But squidged in between this is a boy who writes me love letters, nods earnestly with wide eyes about pretty much any surprising fact and fully believes the world is fair, loving, orderly and safe. I’ll keep his bit of it that way as long as I can.

Makes 1 small loaf cake

2 eggs

160g soft butter

160g granulated sugar

160g ground almonds

160g self-raising flour

3 tablespoons coconut milk

1 tablespoon dried raspberries

75g white chooolate chunks

150g fresh raspberries

Preheat the oven to 180/ 170 fan.

Beat together the eggs, butter, sugar and ground almonds till soft and pale then stir in the flour, coconut milk, dried raspberries and chocolate.

Line a 1lb loaf tin with a paper liner and spread in half of the cake batter (it’s a little thicker than some cake batters). Scatter the fresh raspberries over and then cover with the rest of the batter. Bake for 40-50 minutes.

Light and dark birthday cake

birthday cake

When Bert’s ill or very upset, the only thing that will comfort him is his dummy (not normally allowed outside of naptimes and bedtime), John the rabbit, cuddles … and to wear a sou’wester hat.
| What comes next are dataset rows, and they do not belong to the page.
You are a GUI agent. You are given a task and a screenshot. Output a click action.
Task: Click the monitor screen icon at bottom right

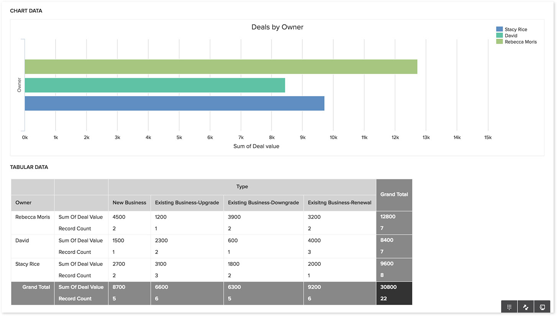click(542, 307)
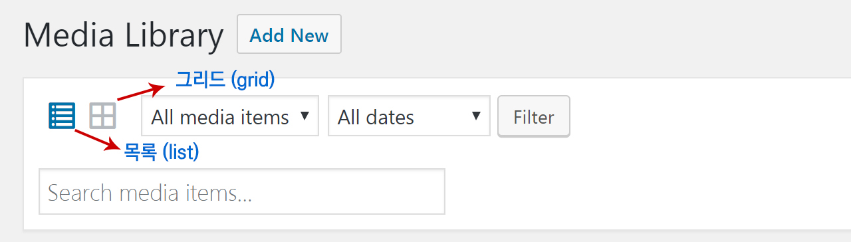Click the Add New button
Viewport: 851px width, 242px height.
point(289,35)
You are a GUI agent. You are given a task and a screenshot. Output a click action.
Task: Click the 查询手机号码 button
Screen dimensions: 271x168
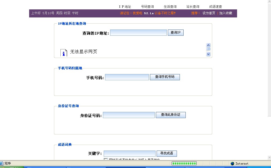click(x=165, y=77)
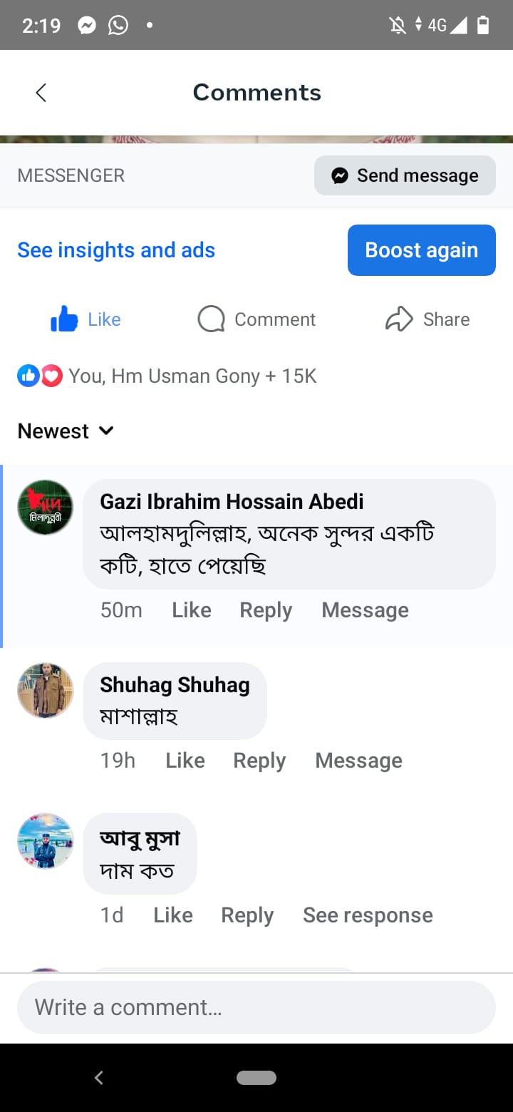Reply to Gazi Ibrahim Hossain Abedi's comment
Viewport: 513px width, 1112px height.
(x=266, y=610)
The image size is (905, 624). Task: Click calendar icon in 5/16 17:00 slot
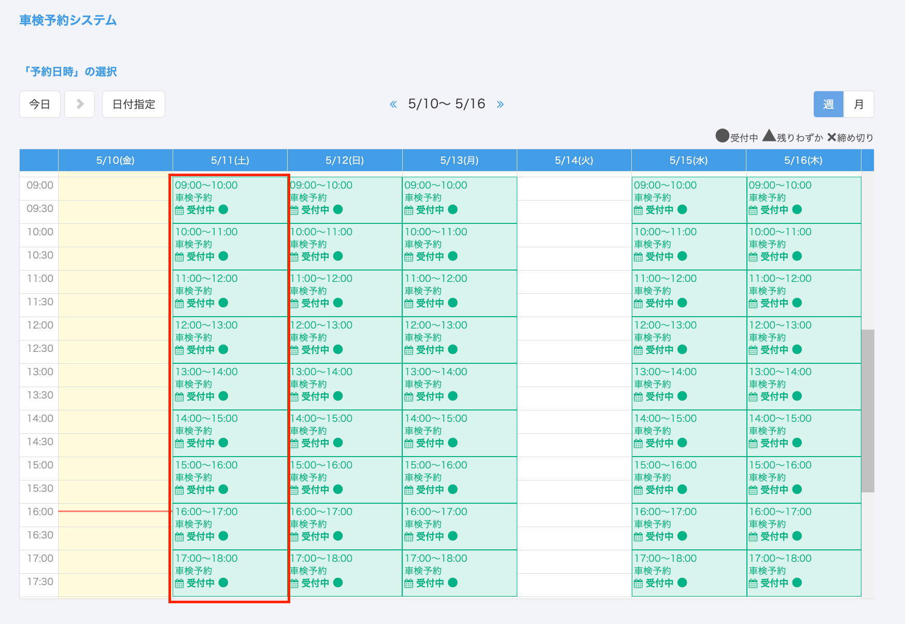(x=753, y=583)
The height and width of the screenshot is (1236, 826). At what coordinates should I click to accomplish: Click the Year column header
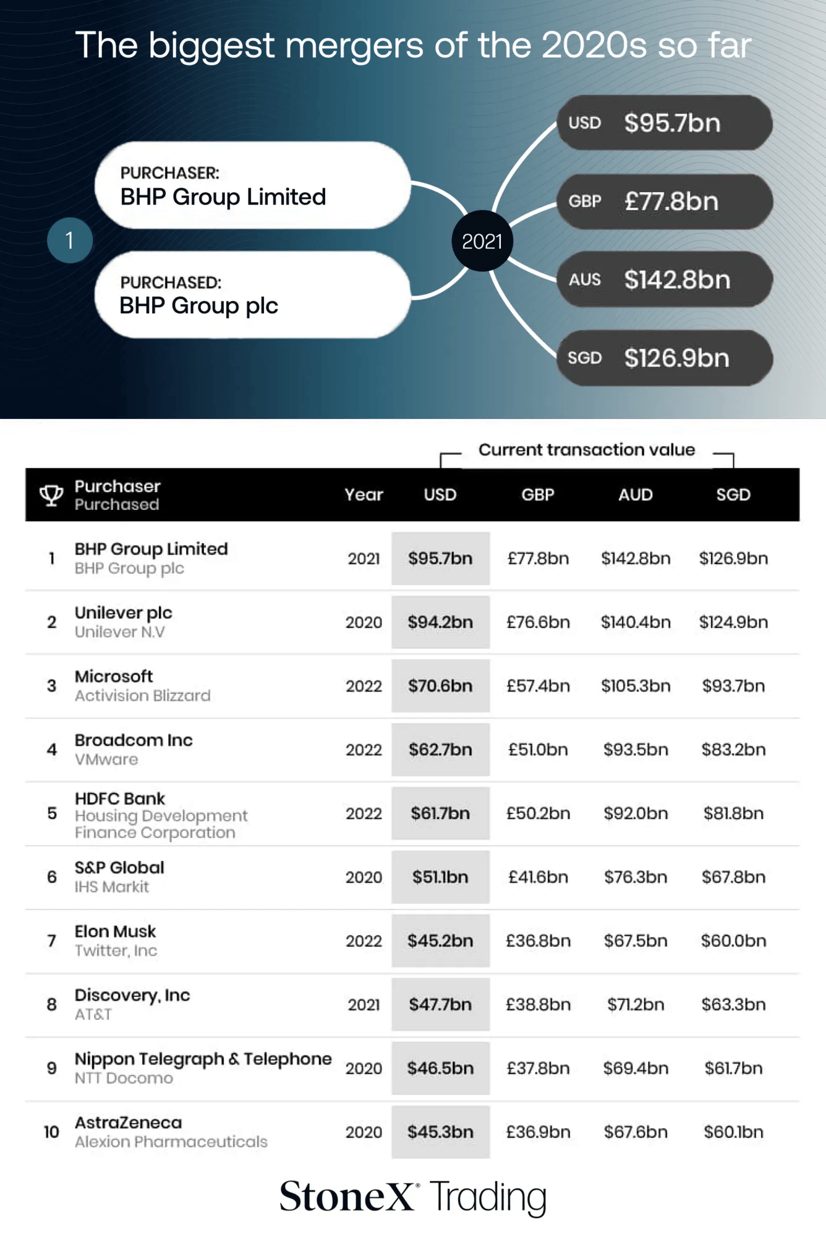tap(364, 494)
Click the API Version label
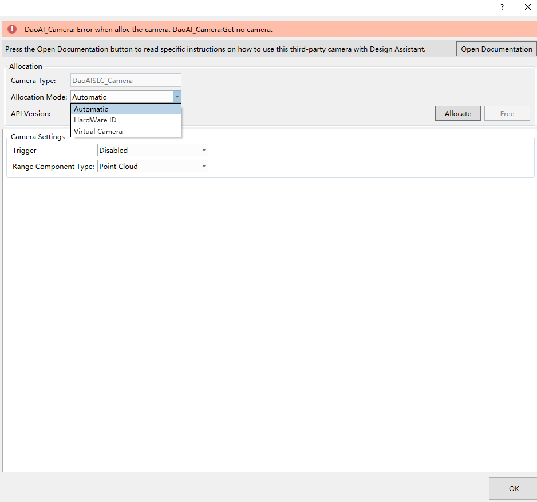The image size is (537, 502). (31, 114)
There’s a logic to the toddler mind that’s inaccessible to the rest of us.

Let’s hope he feels better in time for Daddy’s birthday cake tomorrow.
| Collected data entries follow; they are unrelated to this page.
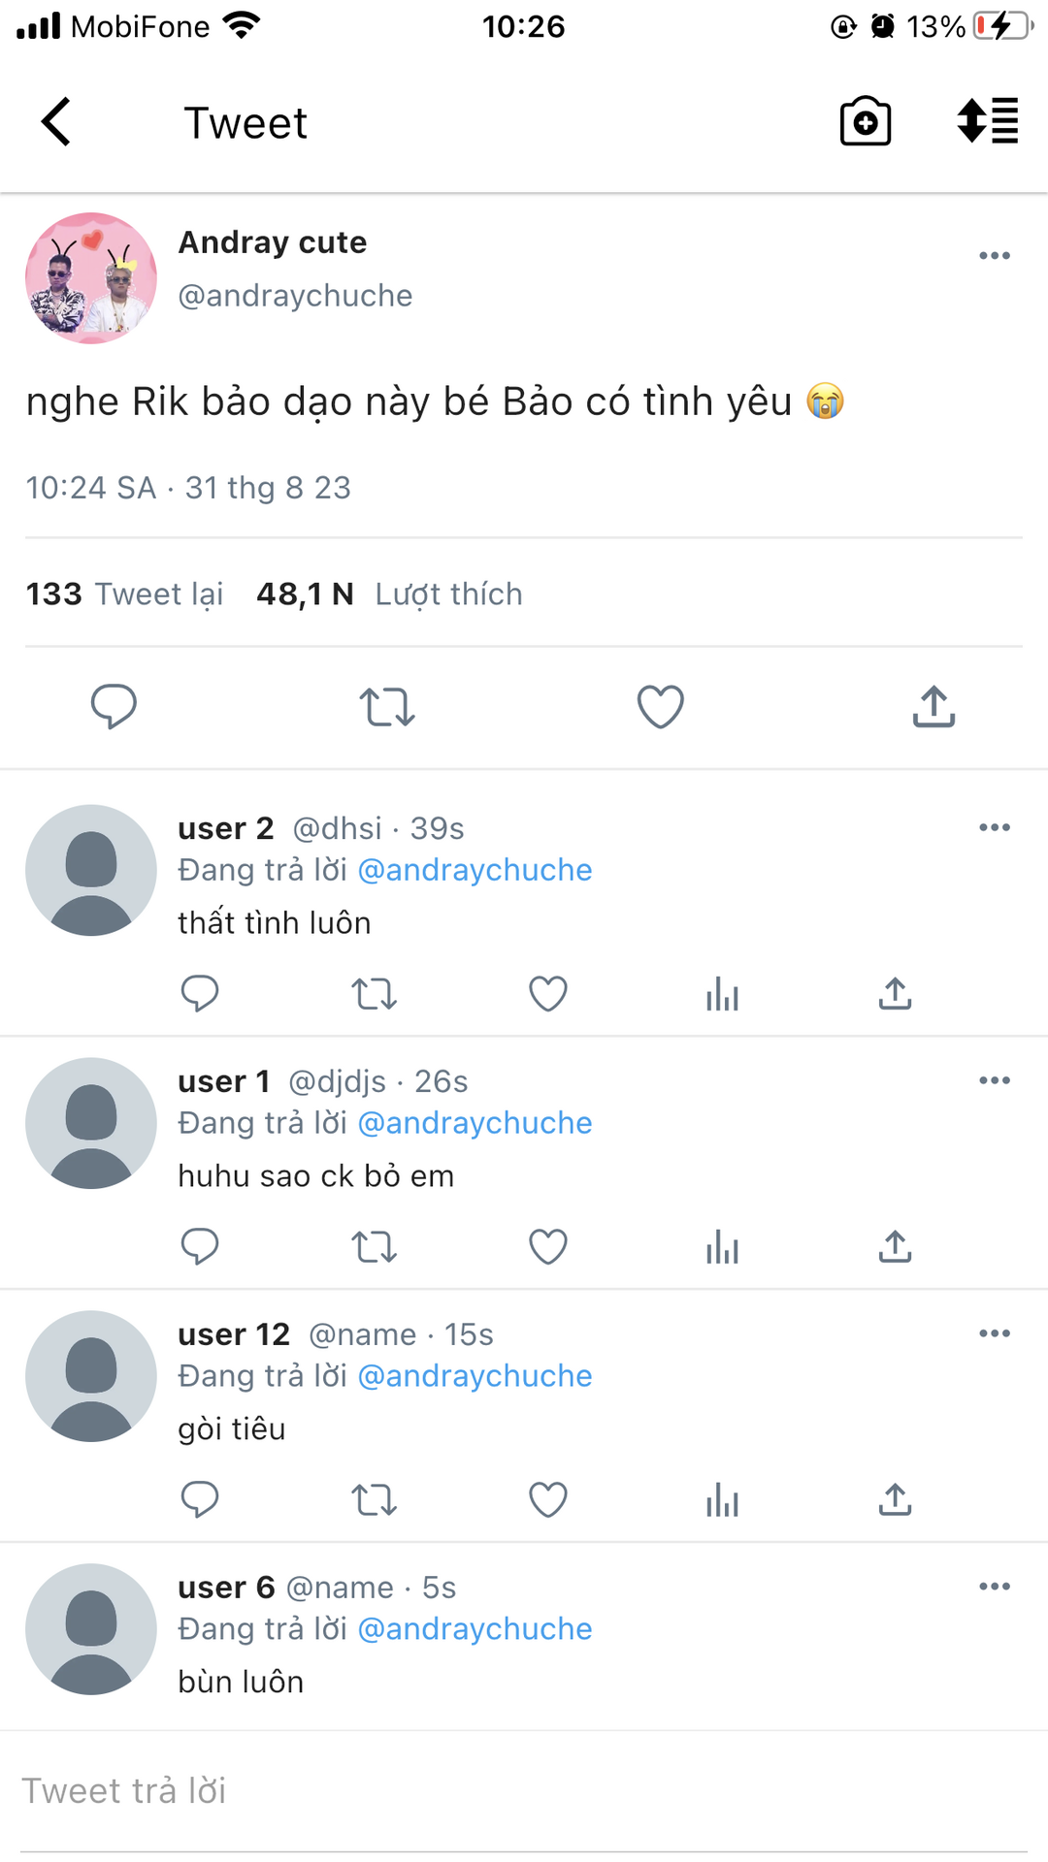Screen dimensions: 1048x1862
Task: View the 133 Tweet lại list
Action: coord(124,594)
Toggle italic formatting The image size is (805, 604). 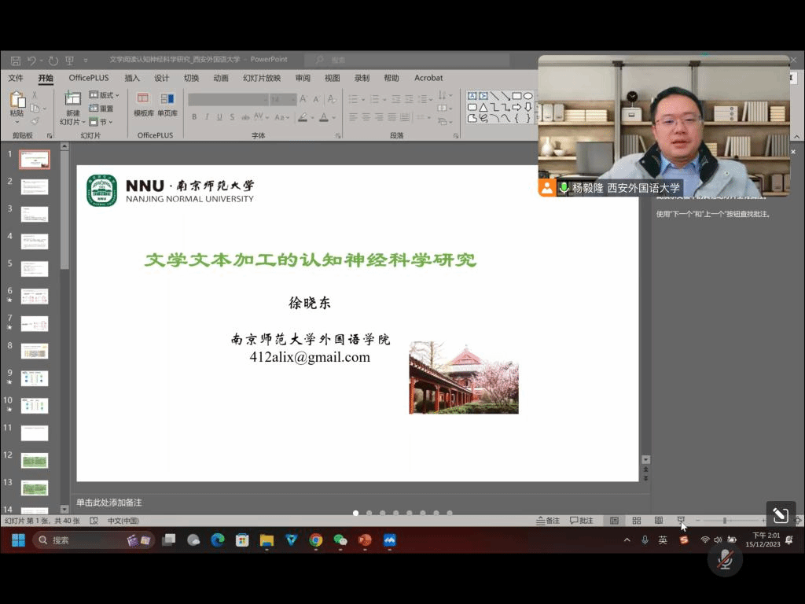click(207, 117)

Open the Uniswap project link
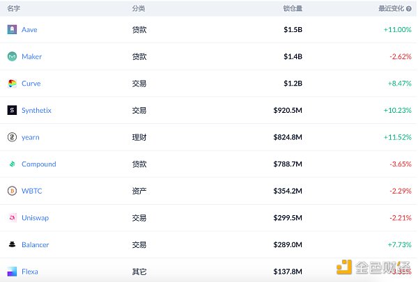tap(36, 218)
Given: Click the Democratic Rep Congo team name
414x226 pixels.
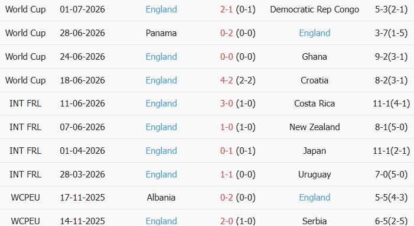Looking at the screenshot, I should (314, 10).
Makes a 20cm sandwich cake

300g self raising flour

300g golden caster sugar

1.5 teaspoons baking powder

Half a teaspoon bicarbonate of soda

225g softened butter

3 eggs

3 teaspoons vanilla extract

225ml sour cream

100g good quality white chocolate, bashed to splinters with a rolling pin

For the icing:

75g unsalted butter

175g good quality dark chocolate

300g icing sugar

1 tablespoon golden syrup

125ml sour cream

1 teaspoon vanilla extract

Beat all the ingredients for the cake together, folding in the chocolate at the last minute. If you’re a better woman than I am, do it the proper way, beating together the butter and sugar, gradually adding the eggs and then the flour. I bung it all in a food mixer.

Divide between two greased and lined 20cm tins and bake at 180 (or the grid shelf on the bottom of the Aga roasting oven with the cool shelf two rows above) for 35-40 minutes. I’d check after 30, especially if you’re cooking in an Aga, which makes its own rules.
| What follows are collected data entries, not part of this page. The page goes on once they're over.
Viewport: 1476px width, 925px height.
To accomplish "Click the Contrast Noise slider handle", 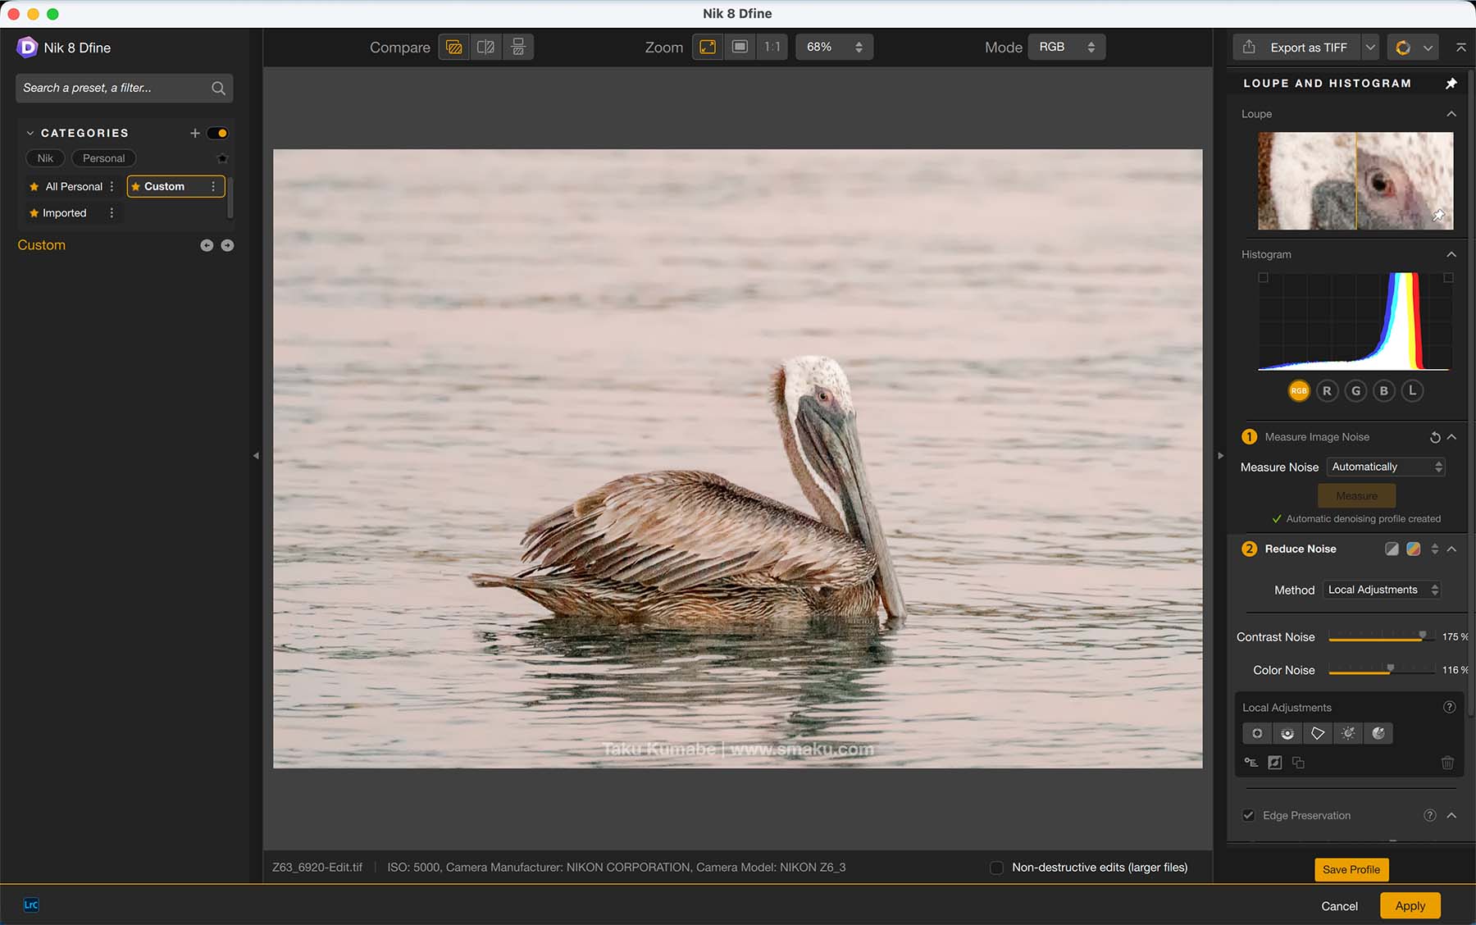I will (1423, 636).
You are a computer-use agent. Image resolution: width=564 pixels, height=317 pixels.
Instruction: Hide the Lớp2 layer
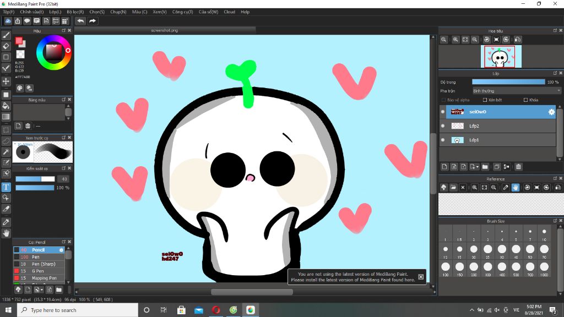(443, 126)
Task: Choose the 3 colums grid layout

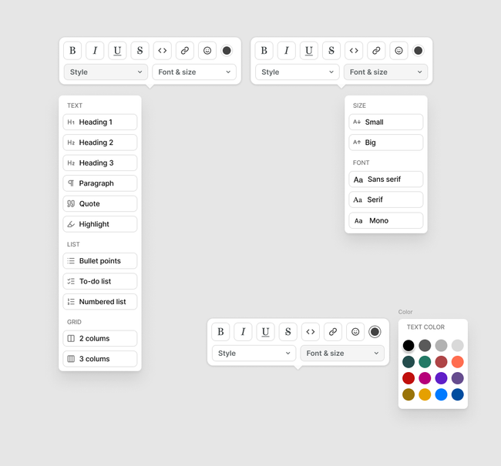Action: click(x=100, y=359)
For the icing, melt together the butter and chocolate, add the vanilla, cream and syrup and then sieve in the sugar and beat to combine. Ice the cake when it’s cold and the icing has cooled a bit or you’ll get that cow pat look. If you place rectangles of baking parchment under the edges of the cake when you ice it then whip them away when you’ve finished, you’ll avoid a chocolate streaked plate.

Bert decorated it with chocolates (because what this recipe really needs is more chocolate) – he has a ‘more is more’ approach.